Salah satu adaptasi cepat dilakukan oleh start up travel and hospitality asal Hongkong, Klook. Pivot bisnis ini dilakukan karena lesunya arus pariwisata. Kondisi ini memaksa Klook berinovasi dengan hadirkan pengalaman rekreasi di rumah. Dilansir dari techinasia.com, CEO Klook Eric Gnock Fah menyampaikan perusahaannya sedang mencoba berbagai peluang baru saat ini.
“Peluang bisnis perjalanan global mungkin agak jauh sekarang, tetapi kami yakin untuk bisa memanfaatkan setiap peluang yang ada,” kata Eric.
Layanan bernama Klook Home ini memungkinkan pengguna tetap bisa berekreasi di tengah pandemi. Berbagai layanan disediakan, mulai dari konsultasi kebugaran, kursus keterampilan daring, hingga pemesanan jasa layanan perawatan tubuh dan penata rambut.

* * *

[TUGAS 1]: Tentukan apakah setiap pernyataan ini sesuai dengan teks tentang Klook. Jawab ya atau tidak, lalu kutip kata-kata teks yang menentukan. (a) Klook adalah start up yang berasal dari Hongkong. (b) Klook melakukan pivot bisnis karena arus pariwisata sedang meningkat. (c) Klook Home menyediakan pemesanan jasa penata rambut.
[TUGAS 2]: Menurut teks tentang Klook, siapa CEO Klook?
[TUGAS 3]: Teruskan teks tentang Klook dengan beberapa kalimat yang menyambung kalimat terakhirnya.
Data latihan diambil dari sumber yang berbeda dengan teks tentang Klook.

[DATA LATIHAN]:
* * *

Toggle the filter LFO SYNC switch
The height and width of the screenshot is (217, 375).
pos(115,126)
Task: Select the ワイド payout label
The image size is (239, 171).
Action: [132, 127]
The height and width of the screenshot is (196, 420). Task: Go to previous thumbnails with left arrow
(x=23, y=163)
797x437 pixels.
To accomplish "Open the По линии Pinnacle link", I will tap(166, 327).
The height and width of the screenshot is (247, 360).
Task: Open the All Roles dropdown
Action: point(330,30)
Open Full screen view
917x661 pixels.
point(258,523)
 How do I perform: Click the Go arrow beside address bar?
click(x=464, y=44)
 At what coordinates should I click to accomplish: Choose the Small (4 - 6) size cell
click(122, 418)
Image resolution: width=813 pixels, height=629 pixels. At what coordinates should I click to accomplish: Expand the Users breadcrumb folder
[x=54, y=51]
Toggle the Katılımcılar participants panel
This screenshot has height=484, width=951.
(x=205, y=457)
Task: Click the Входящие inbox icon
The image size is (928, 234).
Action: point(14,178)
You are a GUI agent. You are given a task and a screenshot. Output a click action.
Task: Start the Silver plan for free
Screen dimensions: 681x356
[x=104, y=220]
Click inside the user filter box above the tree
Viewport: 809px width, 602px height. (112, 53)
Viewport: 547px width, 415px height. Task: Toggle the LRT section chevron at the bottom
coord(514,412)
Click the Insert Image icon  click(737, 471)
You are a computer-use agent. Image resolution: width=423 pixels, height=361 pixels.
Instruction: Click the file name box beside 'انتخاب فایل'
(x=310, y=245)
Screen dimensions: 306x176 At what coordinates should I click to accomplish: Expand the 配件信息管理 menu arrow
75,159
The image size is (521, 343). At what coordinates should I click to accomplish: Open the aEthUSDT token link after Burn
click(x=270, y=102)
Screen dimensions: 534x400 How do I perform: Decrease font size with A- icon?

* * *

[JAWABAN ANDA 1]:
(a) Ya: "start up travel and hospitality asal Hongkong, Klook"
(b) Tidak: "Pivot bisnis ini dilakukan karena lesunya arus pariwisata."
(c) Ya: "pemesanan jasa layanan perawatan tubuh dan penata rambut"

[JAWABAN ANDA 2]: Eric Gnock Fah.

[JAWABAN ANDA 3]:
Di sisi lain, pola kehidupan masyarakat yang bergeser justru membuat start up ini semakin produktif saat pandemic Covid-19. Kopi Kenangan misalnya, perusahaan yang didirikan oleh Edward Tirtanata ini mengalami lonjakan kenaikan pemesanan daring sampai 50% .
“Kami estimasi untuk membuka setidaknya 500 gerai hingga akhir 2020,” Ujar Edward kepada Katadata.co.id.
Kinerja positif Kopi Kenangan juga berhasil mendatangkan stimulus pendanaan baru. Meski di tengah wabah corona, Kopi Kenangan masih mampu mendatangkan pendanaan seri B senilai US$109 Juta atau Rp.1,62 Triliun. Pendanaan baru ini dipimpin oleh Sequiola Capital, investor eksisting asal Hongkong.
Sementara itu, CEO dan Co-Founder Halo Fina Adjie Wicaksana berbicara perusahannya tidak terlalu terdampak secara bisnis. Start up di bidang digital financial advistory ini mengambil langkah dengan memaksimalkan integrated digital marketing.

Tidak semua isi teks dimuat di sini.